After outages, Amazon to make senior engineers sign off on AI-assisted changes

Context and media framing

  • Discussion centers on Amazon’s response to recent outages, allegedly tied to AI-assisted code, and a policy that senior engineers must sign off on such changes.
  • Several commenters say the meeting where this was discussed is a routine weekly ops call, not normally “mandatory,” and argue the coverage is sensationalized.
  • Others counter that, regardless of meeting cadence, Amazon explicitly citing gen-AI “best practices not yet established” and tightening review is significant.

AI-assisted coding and responsibility

  • Core concern: AI can produce large volumes of plausible code whose rationale is opaque.
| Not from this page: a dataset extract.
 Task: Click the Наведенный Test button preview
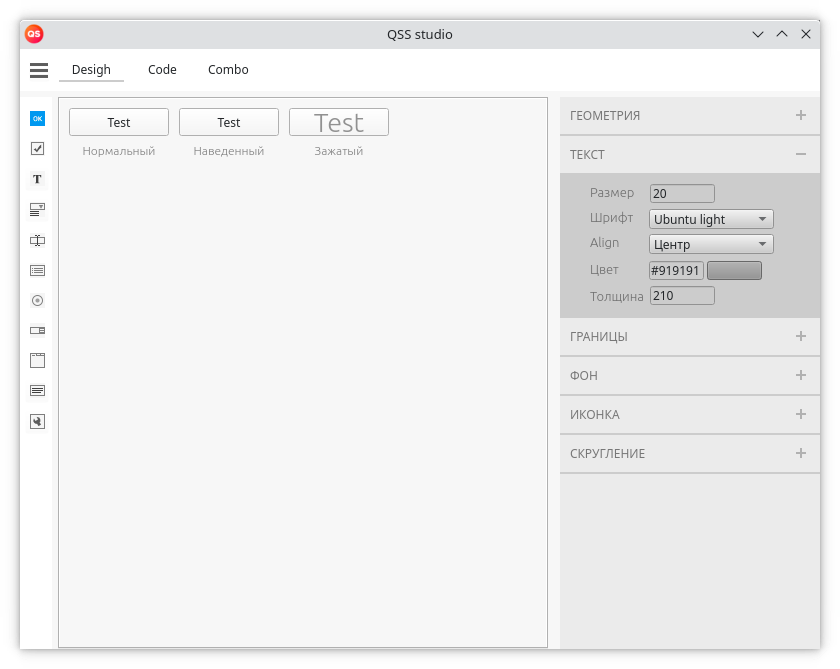(228, 122)
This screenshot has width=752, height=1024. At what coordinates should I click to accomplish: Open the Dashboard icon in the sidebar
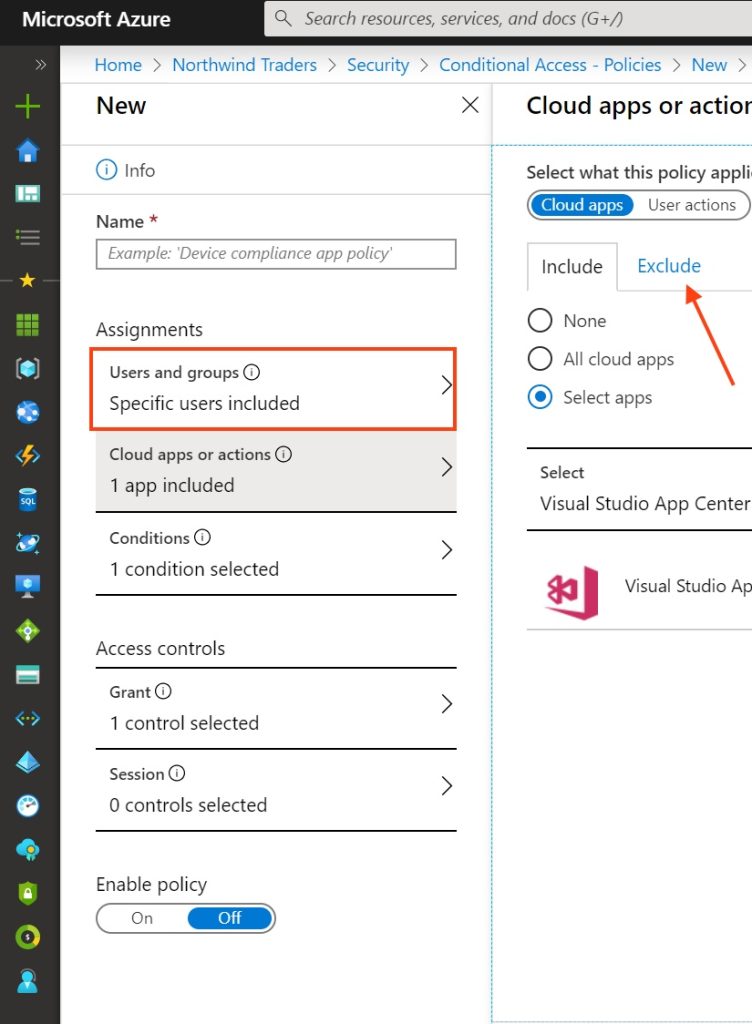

When it fails, no one can reconstruct “why” a change was made.
  • Senior sign-off is seen as shifting accountability from tools and juniors onto seniors, who may not have time or context to truly validate changes.
  • Some see this as a blame-allocation mechanism rather than a real safety improvement.

Code review bottlenecks and burnout

  • Many argue reviewing AI-generated code is slower and harder than writing it, especially when changes are large, complex, or style-inflated.
  • Fear that seniors will become “professional code reviewers,” overwhelmed by AI slop, leading to burnout and worse reviews (rubber-stamping).
  • Observed tension: companies want AI-driven 10x output, but rigorous human review erases much of that gain.

Impact on juniors, learning, and careers

  • Concern that juniors using AI for most implementation won’t deeply learn the codebase or underlying concepts, weakening future senior pipelines.
  • Worry that juniors will spam AI for quick PRs, offloading understanding and risk to seniors.
  • Some predict fewer junior roles: if senior review is mandatory and costly, managers may prefer fewer, more senior engineers using AI directly.

Effectiveness and limits of AI tools

  • Mixed experiences: some report strong productivity and quality when using structured, spec-driven, incremental AI workflows with good tests.
  • Others say real-world gains are modest or negative once review, debugging, and context-building are included.
  • Common theme: AI works best for small, well-specified tasks and tedious code; it is brittle in large, messy, poorly specified systems.

Alternatives and safeguards

  • Suggestions include: stricter self-review requirements, automated AI-based code review and guardrails, spec-first development, allow/deny lists for where agents may touch code.
  • Several emphasize Deming-like principles: build quality into design and process, not just rely on inspection at PR time.